Public sentiment gives the sponsors at least some political ground to stand on. Pew Research Center reported this month that Americans are more likely to view data centers negatively than positively regarding environmental effects, home energy costs, and the quality of life for nearby residents, even though many also see economic benefits such as jobs and tax revenue. Separate Pew findings on AI more broadly show continued public wariness about the technology’s role in daily life. That does not guarantee support for a national moratorium, but it does help explain why infrastructure politics around AI are no longer confined to activist circles or local zoning fights.
Still, the measure faces steep odds. The Washington Post reported that the legislation is widely expected to fail in the current Congress, and the White House has been publicly encouraging infrastructure expansion while pressing companies to internalize more of the energy cost. Even Microsoft President Brad Smith recently acknowledged that building data centers now depends heavily on earning community trust, a sign that the industry itself recognizes the political strain around these projects.
There is also an unresolved question about scope. Public reporting indicates the bill is aimed at new AI data center construction, not at shutting down the current installed base.
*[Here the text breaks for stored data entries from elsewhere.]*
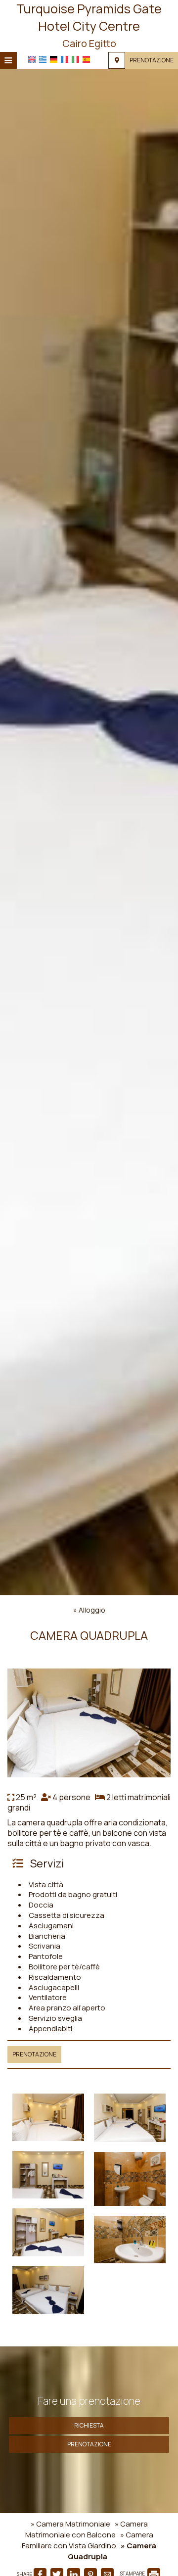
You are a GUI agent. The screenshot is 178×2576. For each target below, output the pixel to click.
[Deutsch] (53, 59)
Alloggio (92, 1610)
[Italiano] (75, 59)
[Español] (86, 59)
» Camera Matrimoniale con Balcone (86, 2529)
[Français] (64, 59)
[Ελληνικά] (42, 59)
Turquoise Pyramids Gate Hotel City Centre (89, 25)
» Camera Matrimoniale (70, 2524)
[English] (32, 59)
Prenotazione (152, 60)
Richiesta (89, 2425)
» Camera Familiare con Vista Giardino (87, 2540)
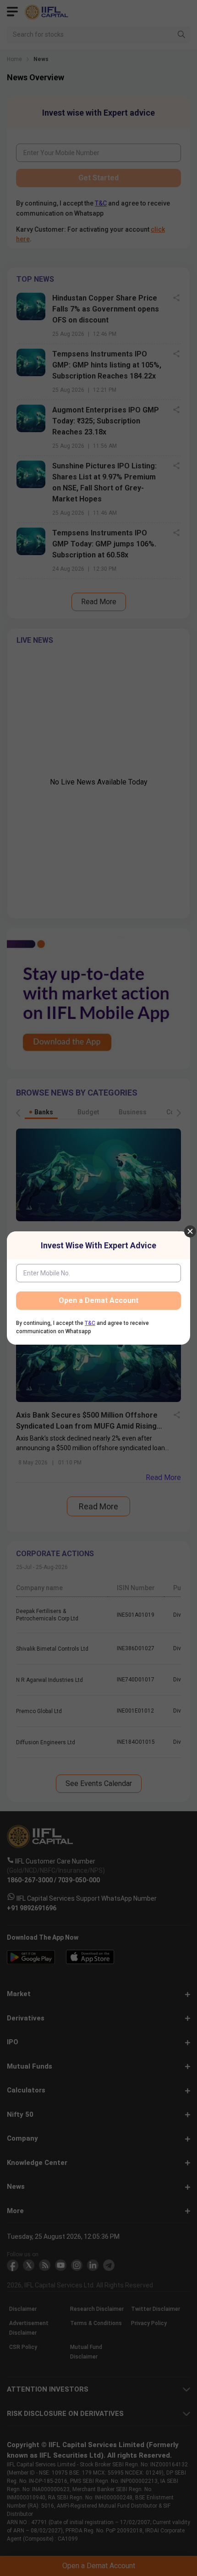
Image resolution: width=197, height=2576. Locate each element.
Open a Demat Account (98, 1300)
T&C (90, 1323)
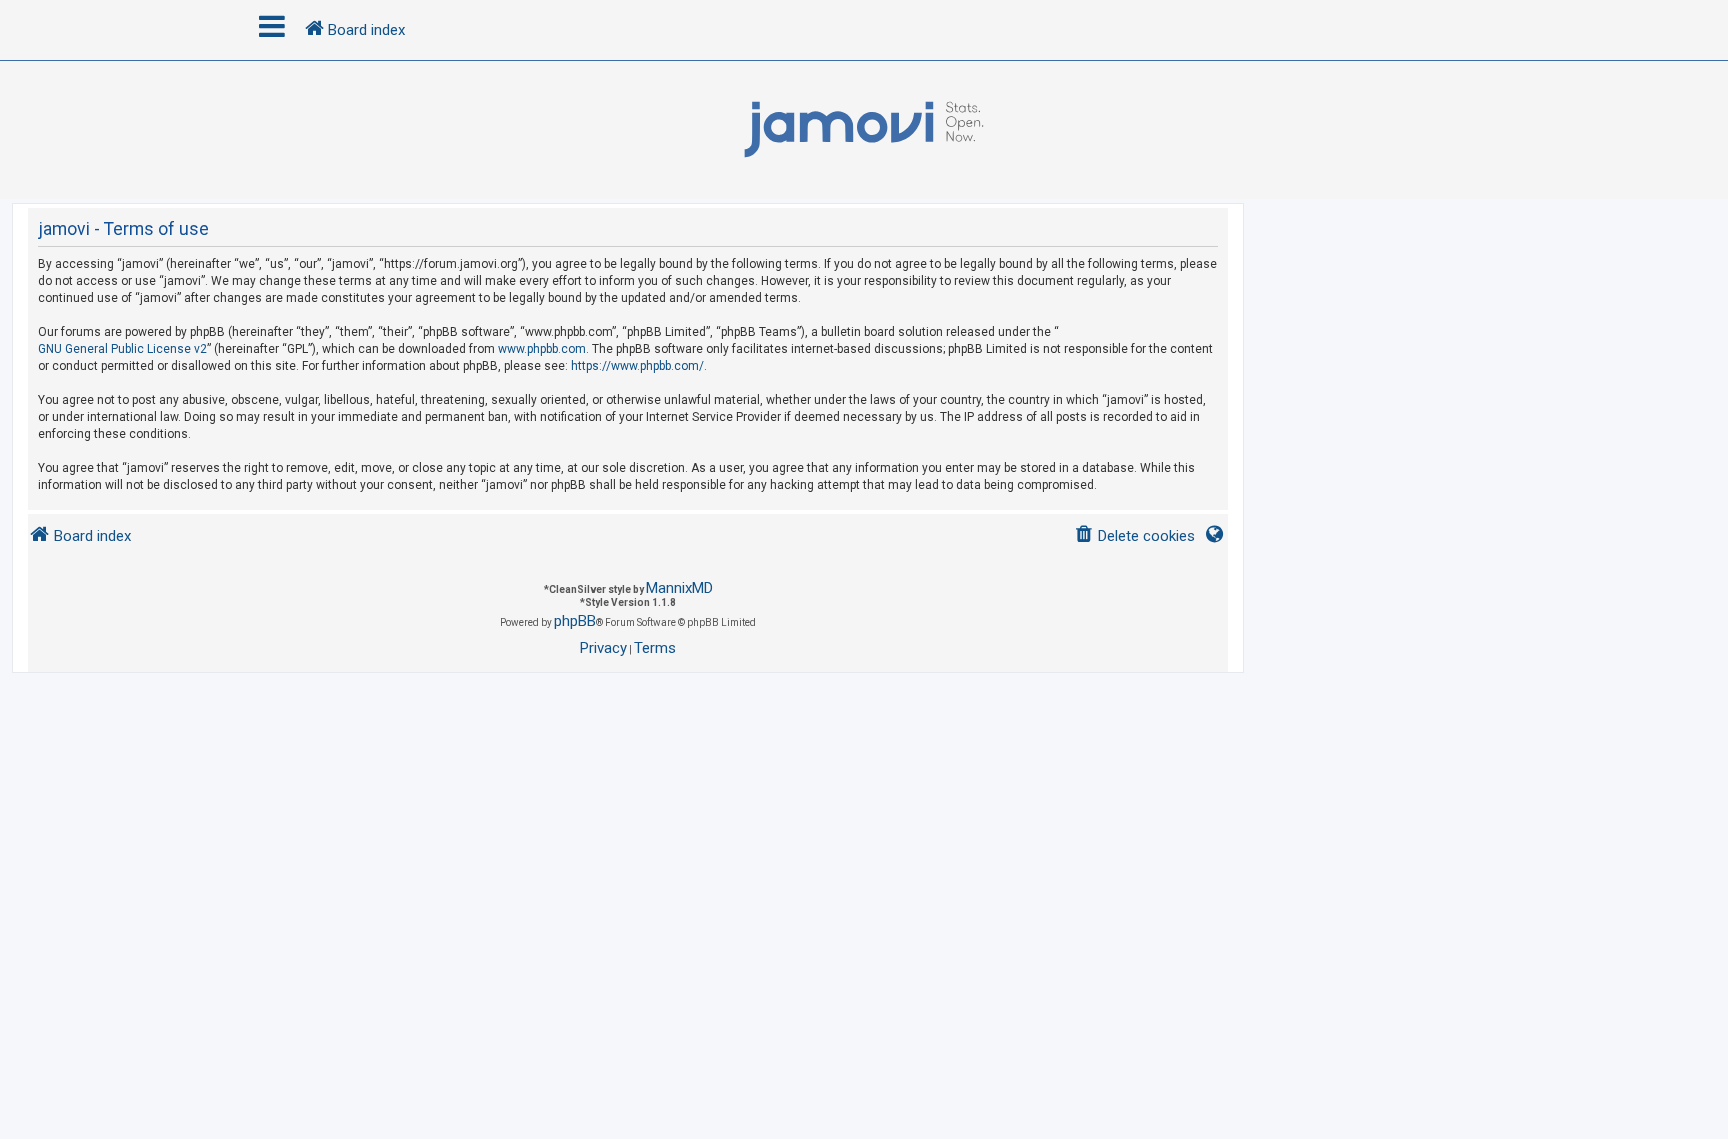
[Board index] (864, 130)
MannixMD (679, 588)
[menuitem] (1134, 536)
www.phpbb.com (542, 349)
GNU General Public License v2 (122, 349)
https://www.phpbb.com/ (637, 366)
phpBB (575, 621)
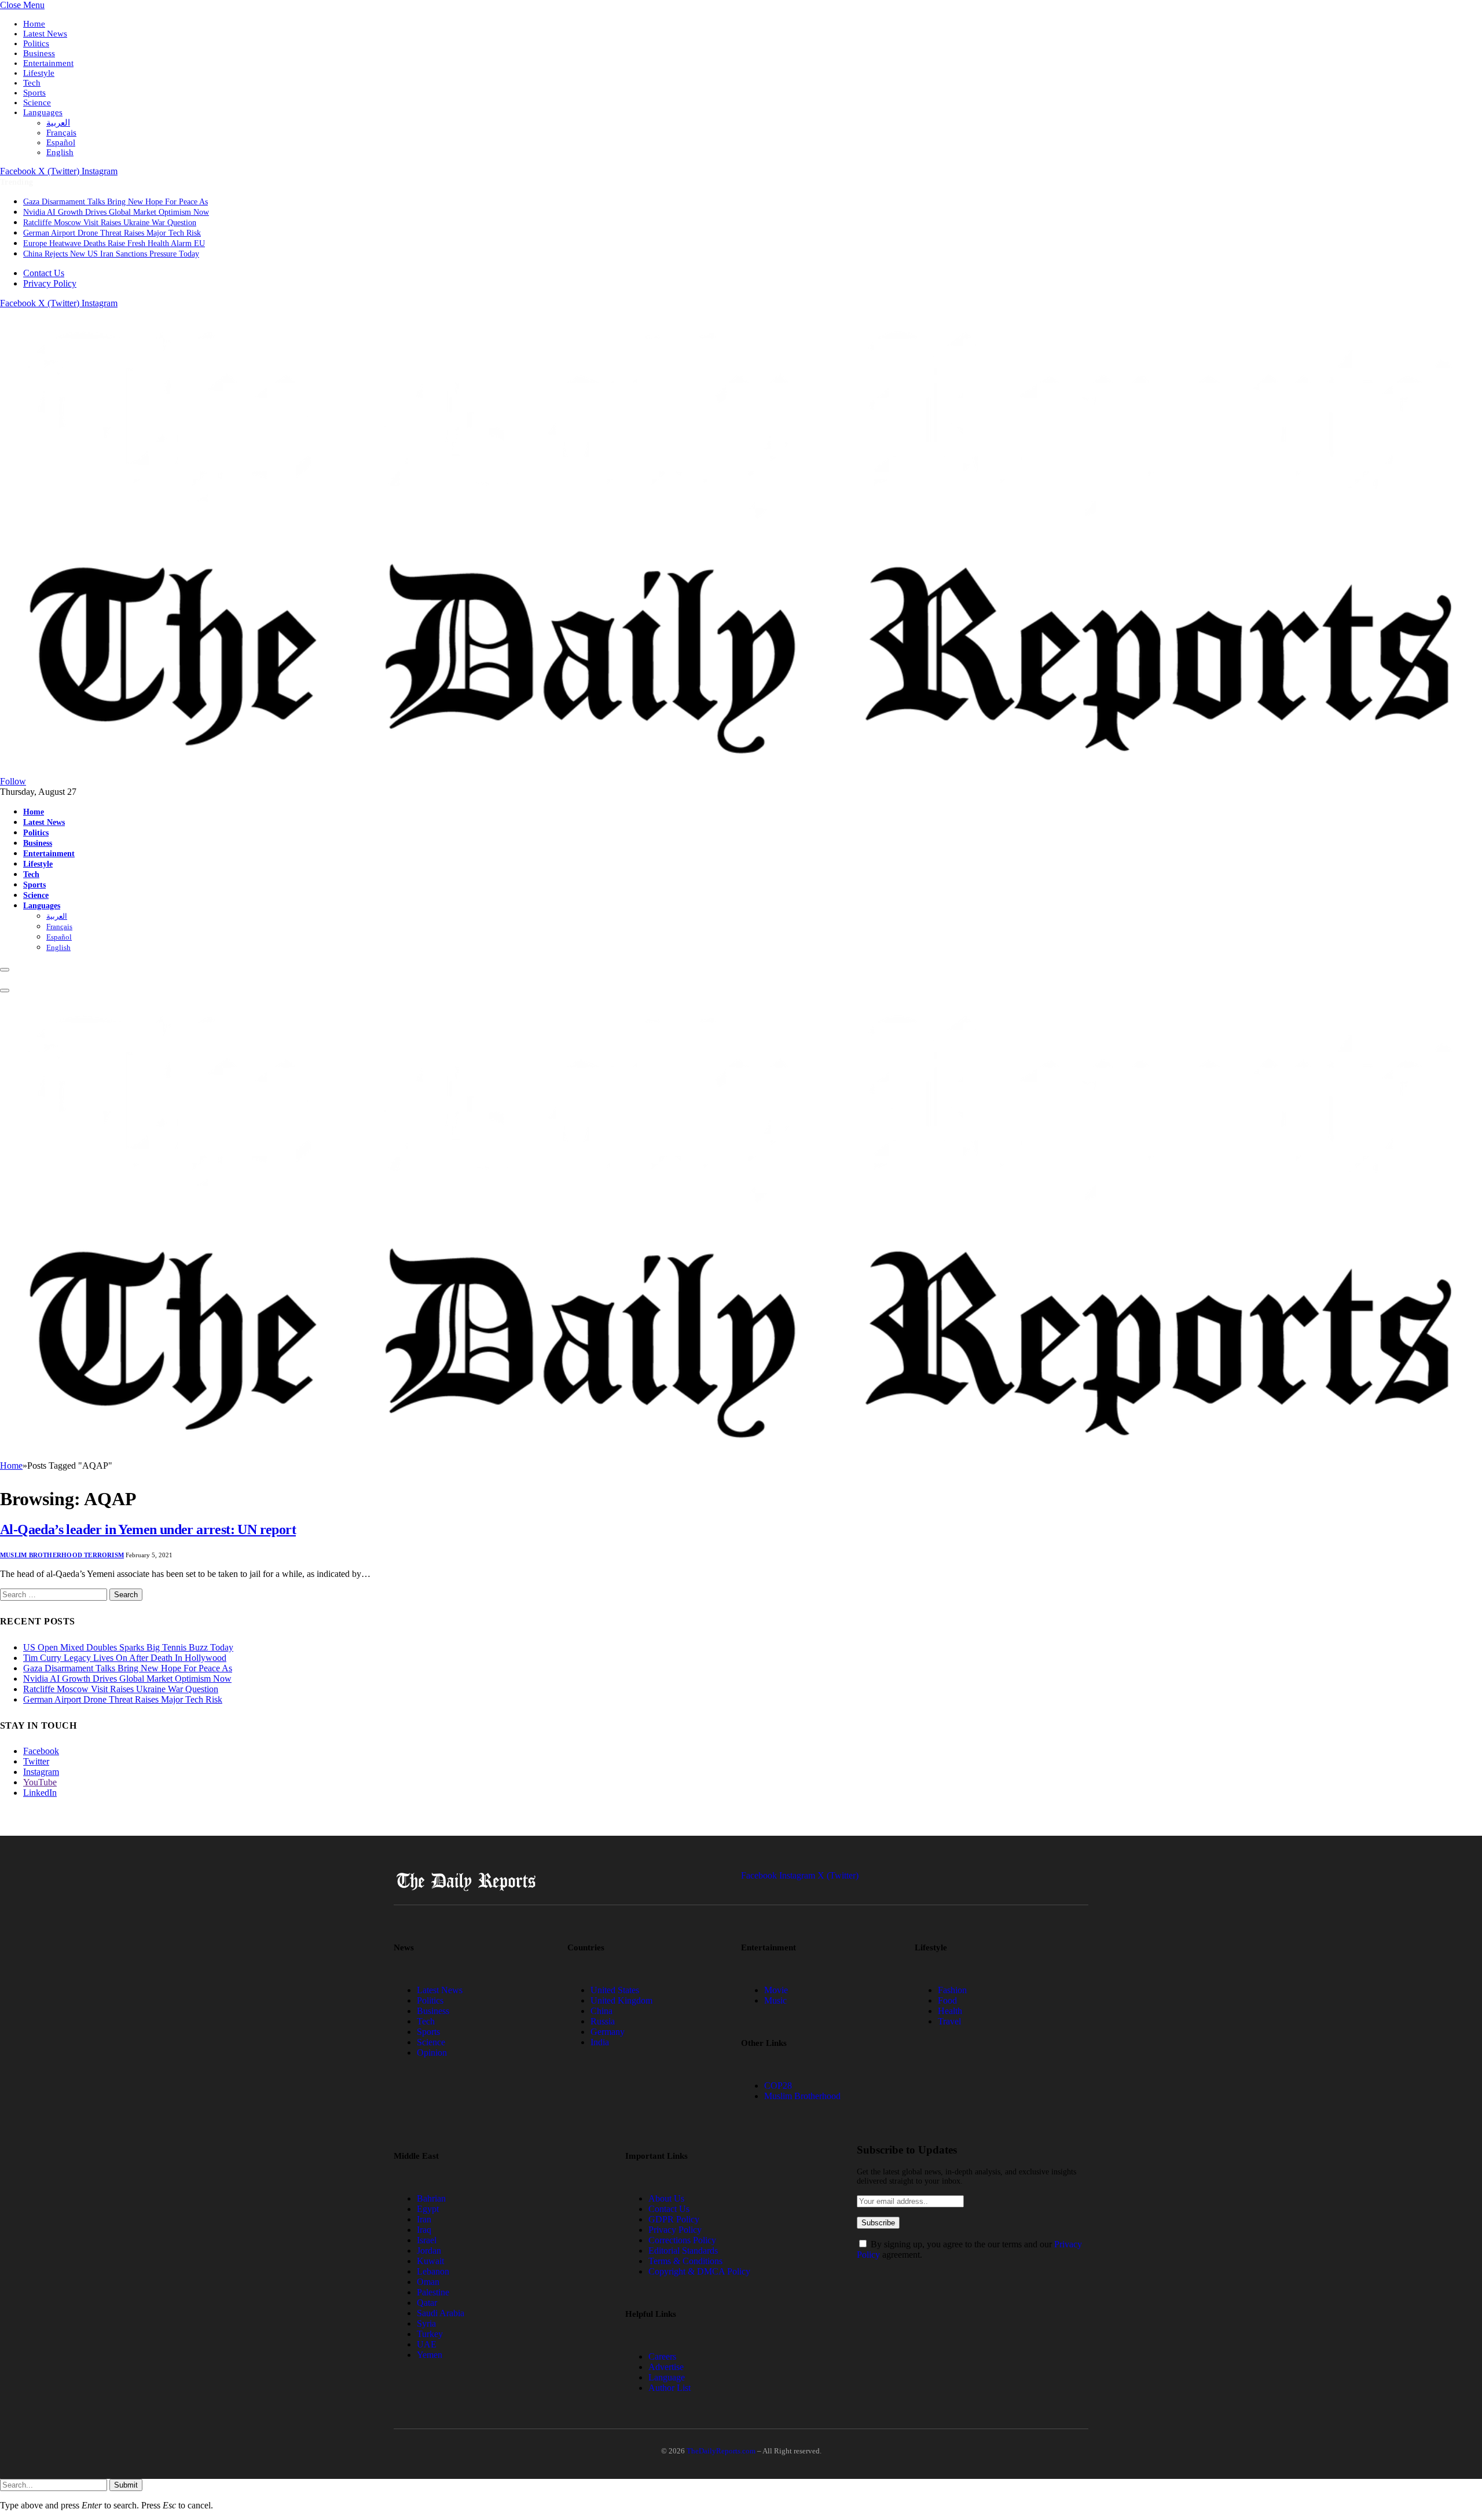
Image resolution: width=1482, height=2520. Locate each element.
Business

That distinction matters. Existing facilities would continue to power cloud services, enterprise AI deployments, and consumer applications. The likely near-term effect would therefore be deceleration, not a freeze of all AI activity. The most affected areas would be hyperscaler expansion plans, very large model training clusters, and future capacity for energy-intensive inference at the national scale.
Another reported feature of the proposal is especially consequential: multiple reports say it would also restrict exports of AI computing hardware to countries that lack comparable protections. If that element survives in formal legislative text, the bill would move beyond domestic siting policy into industrial strategy and technology trade. That would broaden the debate from local energy and labor concerns to the U.S. export-control posture and global AI competition. At the time of writing, however, broader public descriptions of the proposal remain more accessible than a complete official bill-text analysis, so that element should be treated as reported detail rather than a fully parsed legislative provision.
The Artificial Intelligence Data Center Moratorium Act is best understood as an attempt to force a national choice: should the United States keep accelerating AI infrastructure first and write the rules later, or should it pause the buildout until those rules are in place? If enacted, the bill would likely slow the development of new domestic AI capacity, delay hyperscale expansion, complicate capital planning, and strengthen arguments for a more regulated AI economy. If it fails, it will still matter because it signals that opposition to unchecked growth in AI infrastructure has moved from local resistance into mainstream federal politics. Either way, the act has already changed the conversation. The debate is no longer only about what AI can do. It is now also about how much physical infrastructure the country is willing to build before deciding which protections must come first.